What do a popular classical music show in London, an international swimming competition in Budapest, an outdoor rock concert in Belgium and a new church in a tiny village in England have in common? Simply: all have benefited from the use of CAST Software’s wysiwyg lighting design toolkit.
With three churches already serving its population of 2,300, it’s perhaps surprising that one of them is building a new one in the Fenland Village of Isleham in Cambridgeshire. However: the congregation of High Street Church outgrew their existing chapel; determined to continue serving a growing congregation, they faced the necessity of a larger building.
In 2009, they began construction of The Ark, which, at 2,200 square meters, is believed to be one of the UK’s largest green oak buildings constructed in living memory. Now fully weather-proof, it is expected to be completed in the not-too-distant future.
But, where does wysiwyg come in? Jonny Billitt from event production and equipment hire company MTS Live, and a committed wysiwyg user for more “typical” lighting design applications, takes up the story.
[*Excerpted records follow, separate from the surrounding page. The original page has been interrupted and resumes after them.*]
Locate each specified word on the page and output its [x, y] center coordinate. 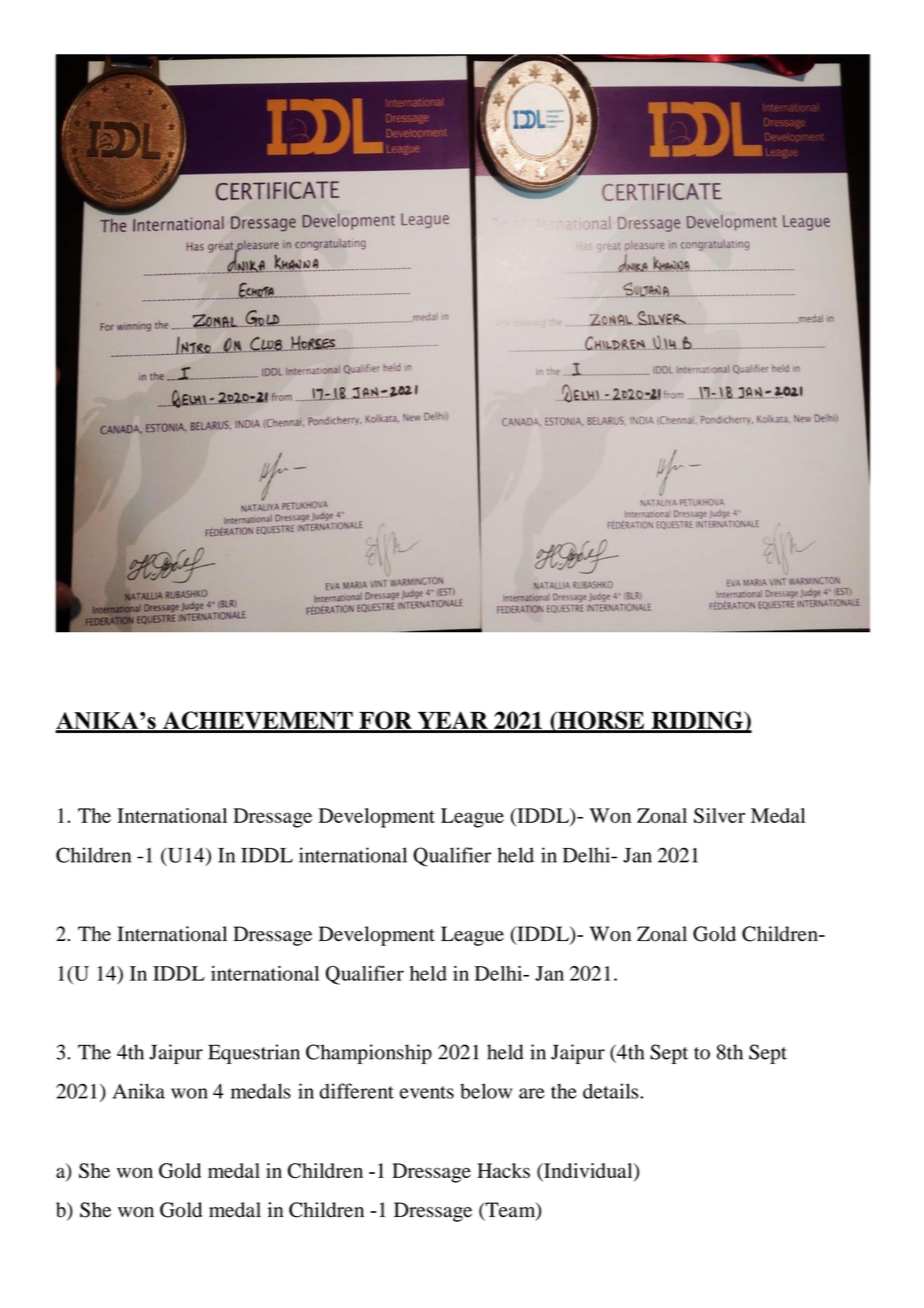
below [486, 1091]
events [427, 1092]
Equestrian [254, 1054]
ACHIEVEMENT [258, 721]
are [532, 1093]
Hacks [503, 1170]
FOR [385, 721]
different [357, 1091]
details [612, 1091]
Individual [588, 1172]
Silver [719, 815]
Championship [369, 1054]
“Designers and builders from the project initially contacted me for advice regarding the uplighting,” he explains. ”The main design requirements were to up-light the Hammer beams and room extremities, also achieving a good ambient lighting level. Wysiwyg was initially used to import building CADs and overlay installation schematics for the inground uplighters as the floor was being laid and the cabling needed to be in place. The building render and subsequent lighting design went from there. Using wysiwyg, I was able to demonstrate the concept using the 360-export feature, exhibiting the suggested fixtures and how they would realistically luminate the building.”
The 360° render of the interior of The Ark that Billitt created with wysiwyg is fantastically impressive, with its exquisite details to the architecture and lighting. The new building’s complex frame is traditional in inspiration and design, constructed entirely from green oak tastefully brought to life in the render with a subtle yet impacting lighting design.
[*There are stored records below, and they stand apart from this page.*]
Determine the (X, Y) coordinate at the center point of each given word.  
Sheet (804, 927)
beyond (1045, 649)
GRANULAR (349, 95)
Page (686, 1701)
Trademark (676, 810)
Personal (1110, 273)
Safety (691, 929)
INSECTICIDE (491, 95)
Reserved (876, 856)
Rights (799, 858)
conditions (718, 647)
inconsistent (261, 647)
Billitt used both Release 39 and the recently announced Release 40 of wysiwyg to create both the schematics and the higher-resolution 360º panoramas. The new release introduces security improvements to help protect user investment, along with a host of invaluable new features guided by the principle that “the devil is in the detail.”
For example: wysiwyg always hung fixtures on a default clamp length. However, since not all fixtures are hung with the same hardware, a new fixture property has been added to enable users to accurate portray final trim heights. In a similar vein, the Pipe and Drape Wizard has been updated to include some new functionality and options, allowing them to be more accurately specified and thus rendered.
Users requested a new feature that allowed them to control Light Emission for objects in Design mode, allowing for objects with light emitting properties to be dynamically controlled with Looks, as they can be with DMX in Live mode: this functionality has been implemented.
A new Rigging Point object has been added to CAD mode, to identify hang points for the temporary rigging for lighting designs. A Rigging Point can be represented by different symbols depending on their purpose and properties.
Among the new features of wysiwyg Release 40 is additional functionality for the software’s Truss Manager, allowing color type and color to be added, enabling each truss piece to be color-coded and named for easy visual identification on drawings. It’s hard to believe it was intended to be used for the oak trusses, beams and posts, from which The Ark is constructed.